Provided information:
......
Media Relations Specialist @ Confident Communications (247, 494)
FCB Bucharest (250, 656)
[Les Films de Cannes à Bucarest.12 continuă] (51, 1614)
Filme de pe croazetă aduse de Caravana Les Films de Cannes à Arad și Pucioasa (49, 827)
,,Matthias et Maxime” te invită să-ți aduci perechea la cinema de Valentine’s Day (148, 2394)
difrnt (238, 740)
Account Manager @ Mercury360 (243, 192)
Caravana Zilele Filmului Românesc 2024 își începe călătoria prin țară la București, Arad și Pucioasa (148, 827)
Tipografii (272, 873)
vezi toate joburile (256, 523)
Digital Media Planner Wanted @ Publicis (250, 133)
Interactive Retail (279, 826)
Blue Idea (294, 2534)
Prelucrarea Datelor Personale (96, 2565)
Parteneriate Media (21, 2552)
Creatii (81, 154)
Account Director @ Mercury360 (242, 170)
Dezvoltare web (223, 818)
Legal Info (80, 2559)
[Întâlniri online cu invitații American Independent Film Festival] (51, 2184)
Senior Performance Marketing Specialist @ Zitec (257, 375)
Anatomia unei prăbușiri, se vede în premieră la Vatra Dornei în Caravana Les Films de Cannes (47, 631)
......
Directions: Your answer should be exactly the lines of the data above, from the first through the line containing "[Întâlniri online cu".

Output for this exercise:
Media Relations Specialist @ Confident Communications (247, 494)
FCB Bucharest (250, 656)
[Les Films de Cannes à Bucarest.12 continuă] (51, 1614)
Filme de pe croazetă aduse de Caravana Les Films de Cannes à Arad și Pucioasa (49, 827)
,,Matthias et Maxime” te invită să-ți aduci perechea la cinema de Valentine’s Day (148, 2394)
difrnt (238, 740)
Account Manager @ Mercury360 (243, 192)
Caravana Zilele Filmului Românesc 2024 își începe călătoria prin țară la București, Arad și Pucioasa (148, 827)
Tipografii (272, 873)
vezi toate joburile (256, 523)
Digital Media Planner Wanted @ Publicis (250, 133)
Interactive Retail (279, 826)
Blue Idea (294, 2534)
Prelucrarea Datelor Personale (96, 2565)
Parteneriate Media (21, 2552)
Creatii (81, 154)
Account Director @ Mercury360 (242, 170)
Dezvoltare web (223, 818)
Legal Info (80, 2559)
[Întâlniri online cu invitații American Independent Film Festival] (51, 2184)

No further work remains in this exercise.